People who take antidepressants such as Paxil often say they feel less stressed and more outgoing, lively, and confident. Now a new study suggests it’s not just because they’re less depressed. In fact, such drugs may alter two key personality traits linked to depression—neuroticism and extraversion—independently of their effect on depression symptoms.
“Medication can definitely change people’s personalities, and change them quite substantially,” says the lead author of the study, Tony Z. Tang, PhD, a professor of psychology at Northwestern University in Evanston, Ill. The findings show that “those changes are very important,” he says.
In the study, people who took Paxil (paroxetine), a selective serotonin-reuptake inhibitor (SSRI), had a drop in neuroticism, which is a tendency toward emotional instability and negative mood. They also had an increase in extraversion, which is a tendency toward outgoingness and positive mood, compared to similarly depressed people taking placebo. And the more drastic the personality shift, the less likely depressed patients were to relapse, according to the study, published this week in the Archives of General Psychiatry.
Although the study looked only at Paxil, other SSRIs (such as Prozac and Zoloft) are likely to have the same effect on personality, Tang says.
The notion that antidepressant drugs—and SSRIs in particular—can cause personality changes is not new. But many researchers have attributed these changes to a patient’s improved mood, and have been skeptical that SSRIs had independent effects on personality. The current research is a “confirmation of what I observed a number of years ago,” says psychiatrist Peter D. Kramer, MD, the author of the landmark 1993 book Listening to Prozac, which described how patients treated with antidepressants often became more at ease socially and less sensitive to rejection.

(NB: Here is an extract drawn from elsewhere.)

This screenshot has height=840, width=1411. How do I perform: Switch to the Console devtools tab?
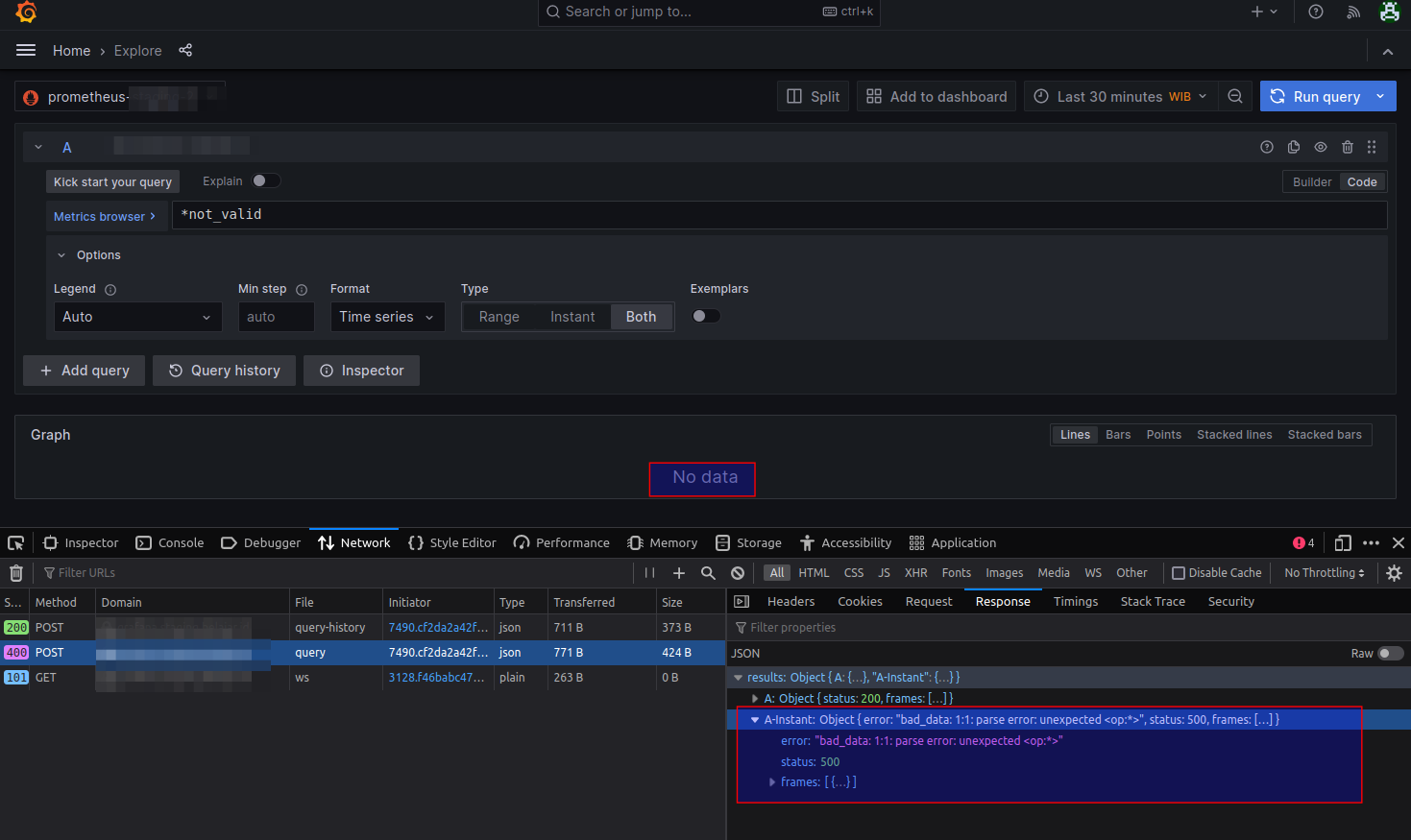[170, 542]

“It looks like a lot of what gives people relief is that they’re feeling whatever the opposite of neuroticism is,” says Dr. Kramer, a clinical professor of psychology and human behavior at Brown University in Providence, R.I. “Getting better very solidly seems to predict a longer period before the next episode. That argues against the notion that these medications are just band-aids [that] get people through.”
Psychiatrists have come to expect personality changes in patients being treated for depression, says Dr. Kramer. Thirty years ago, he says, a person who was “no longer in acute pain, remained pessimistic and socially shy and socially anxious and feeling inferior” was considered cured of depression.
Today, he says, “Clinical people now want to see these personality changes.”
In Listening to Prozac, Dr. Kramer expressed concern that SSRIs might usher in an era of “cosmetic psychopharmacology,” with non-depressed people popping pills to make themselves more attractive, energetic, and confident. But this hasn’t come to pass, he says. “I’ve never had anyone come into my office or ever had an extended phone conversation with someone who was on these medications for trivial reasons.”
Although the new study sheds some light on the relationship between SSRIs and personality, there is much that remains unknown about these drugs.
“The theory of how these medications work is actually still a mystery,” says Tang.
In the study, the researchers randomly assigned 240 people with moderate to severe depression to Paxil, placebo, or cognitive therapy (a form of talk therapy). In order to separate out the effect of Paxil and depressive symptoms on personality, the researchers matched participants in the Paxil and placebo groups according to how much their symptoms improved. After eight weeks, the group of patients who took Paxil reported a reduction in neuroticism nearly seven times greater than that reported by the patients taking placebo whose depression symptoms had improved a comparable amount. The increase in extraversion reported by the Paxil group was 3.5 times greater than that among the matched placebo patients. (The changes in personality were measured using a standard questionnaire.)
The study was funded by the National Institute of Mental Health. GlaxoSmithKline, the maker of Paxil, provided the medication and placebo pills.